Pictures of the almost finished trailer. I will get the final pictures tomorrow. Changing out all the hardware holding leafs, jack bolts, and and new lug nuts. Not necessary but want it done right. Will also accent the all grey right now. More pics to come in the next couple of days.


----------



## jparrishbt (Apr 20, 2016)

Got some stuff done on the trailer today. Took the winch off my other trailer. Mounted it onto the trailer bar that holds it up, and put the rear roller onto the trailer. Still need to get the boat on the trailer before I mount the winch but that is the last step, even bought the U-bolts. Im stoked to finally start the boat this weekend.


----------



## jparrishbt (Apr 21, 2016)

Trailer is done! :beer: . Had some buddies swing by earlier today and managed to get the boat back on with two guys lifting and one backing up the trailer attached to the four wheeler. Slid right on and looks great. Keep an eye out, the boat is up for restore now that trailer is good.


----------



## richg99 (Apr 22, 2016)

Great. Looks like new. Well done. richg99


----------



## onthewater102 (Apr 22, 2016)

If the boat comes out half as good as the trailer did you'll have a real gem on your hands.


----------



## Shoedawg (Apr 22, 2016)

jparrishbt said:


> So here is the trailer. My bunks are held on with banding material :lol: . Plan is after work to hit this thing with the wire wheel. Id like to strip it of everything and start new except the tires. I have transom buckles, new winch, wood for the bunks, and a jack. So I need lights, paint, and carpet for the bunks.




I redid my trailer as well (see my build, pages 5-6, link is in my sig). I used enamel on mine. Stripped the entire thing down as well as replaces and welded two cross bars. To strip the paint I used Aircraft remover, let it sit to eat the paint, then scraped it off with a putty knife. After that I used a wire wheel to clean up the rest and remove rust. Like you, I also replaced the jack, got a new winch and made new wood bunks and carpet. Just need to still wire the damn thing.


----------



## jparrishbt (Apr 22, 2016)

Shoedawg said:


> jparrishbt said:
> 
> 
> > So here is the trailer. My bunks are held on with banding material :lol: . Plan is after work to hit this thing with the wire wheel. Id like to strip it of everything and start new except the tires. I have transom buckles, new winch, wood for the bunks, and a jack. So I need lights, paint, and carpet for the bunks.
> ...



:beer: cheers on not wanting to wire it. My trailer was a PITA. First I pinched a wire. Then a marker wire wouldn't work. The I backed the trailer under the boat to load it onto it, and I broke the left light. Finally its on the trailer and everything works good and is done right. I would suggest heat shrinking all the wire to ensure another layer of protection. Your build looks awesome. I just got some money so hopefully going to order carpet tonight and get the ball rolling on the boat.


----------



## jparrishbt (Apr 22, 2016)

onthewater102 said:


> If the boat comes out half as good as the trailer did you'll have a real gem on your hands.

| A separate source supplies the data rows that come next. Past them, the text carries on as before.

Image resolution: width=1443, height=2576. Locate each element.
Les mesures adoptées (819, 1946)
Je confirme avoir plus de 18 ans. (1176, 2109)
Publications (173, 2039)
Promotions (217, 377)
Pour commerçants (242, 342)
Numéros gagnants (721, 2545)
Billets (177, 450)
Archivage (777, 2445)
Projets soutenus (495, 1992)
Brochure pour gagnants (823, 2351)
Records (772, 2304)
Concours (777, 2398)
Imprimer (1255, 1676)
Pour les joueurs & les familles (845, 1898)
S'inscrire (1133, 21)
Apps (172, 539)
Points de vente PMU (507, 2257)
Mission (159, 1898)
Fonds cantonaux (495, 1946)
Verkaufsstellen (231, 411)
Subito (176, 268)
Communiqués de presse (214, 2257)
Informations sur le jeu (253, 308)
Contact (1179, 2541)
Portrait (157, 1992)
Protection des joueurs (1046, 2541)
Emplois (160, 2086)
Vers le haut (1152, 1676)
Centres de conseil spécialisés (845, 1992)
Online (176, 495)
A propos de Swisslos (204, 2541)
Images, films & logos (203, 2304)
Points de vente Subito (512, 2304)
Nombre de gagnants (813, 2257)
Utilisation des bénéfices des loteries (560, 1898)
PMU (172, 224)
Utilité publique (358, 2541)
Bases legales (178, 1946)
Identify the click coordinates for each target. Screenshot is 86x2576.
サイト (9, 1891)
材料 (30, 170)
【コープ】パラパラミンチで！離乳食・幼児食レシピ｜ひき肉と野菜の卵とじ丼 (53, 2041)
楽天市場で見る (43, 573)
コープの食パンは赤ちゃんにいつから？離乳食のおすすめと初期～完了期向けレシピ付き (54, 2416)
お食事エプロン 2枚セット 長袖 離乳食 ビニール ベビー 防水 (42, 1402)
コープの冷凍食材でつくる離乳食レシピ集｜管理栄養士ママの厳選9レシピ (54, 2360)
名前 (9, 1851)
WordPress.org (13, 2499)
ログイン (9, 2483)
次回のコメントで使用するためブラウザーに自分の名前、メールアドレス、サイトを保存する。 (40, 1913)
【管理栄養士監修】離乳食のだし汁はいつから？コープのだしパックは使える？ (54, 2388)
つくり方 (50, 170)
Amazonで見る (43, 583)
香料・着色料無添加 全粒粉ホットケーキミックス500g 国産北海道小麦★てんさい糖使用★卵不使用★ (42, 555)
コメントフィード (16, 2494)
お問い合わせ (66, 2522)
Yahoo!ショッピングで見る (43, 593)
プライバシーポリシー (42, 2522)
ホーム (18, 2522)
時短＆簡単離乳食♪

Thanks for the kind words. Hoping to get it started soon.


----------



## jparrishbt (Apr 28, 2016)

Considering two different options to run with the boat. Either, paint the console and find a motor with all the controls and everything, set it up as a bass boat. OR find a 25hp tiller and forget the console and leave it with an open floor plan. I am really okay with either choice but have to find the right motor. So far Ive found a 25 hp Johnson tiller 4 hours away, and a 40hp Johnson console control 5 hours away. Due to the fact that I have a fiberglass boat for touraments, all I want is this boat is enough speed to get on pad, a rod locker, and a livewell for bait. Easy and simple. Any input with builds appreciated.


----------



## jparrishbt (Apr 30, 2016)

Got a little more done on the boat. Picked up carpet from lowes. Ended up not wanting to do vinyl due to the slipping factor. And didn't want to order high quality carpet for a backwater boat. I think I've narrowed done a motor. 40hp Johnson. Great little motor with all the controls included. I have a little drive to get it but I think it will be worth it.


----------



## milli (Apr 30, 2016)

I am going to be following your build. It looks great. I like what you did with the trailer. Question for you about the wiring. Is your trailer frame solid. If so how did you run the wires inside the frame? Tomorrow I plan to get my wiring all finished up on mine. Just haven't figured out how I am going to get the wiring to run through my frame yet.


----------



## jparrishbt (Apr 30, 2016)

milli said:


> I am going to be following your build. It looks great. I like what you did with the trailer. Question for you about the wiring. Is your trailer frame solid. If so how did you run the wires inside the frame? Tomorrow I plan to get my wiring all finished up on mine. Just haven't figured out how I am going to get the wiring to run through my frame yet.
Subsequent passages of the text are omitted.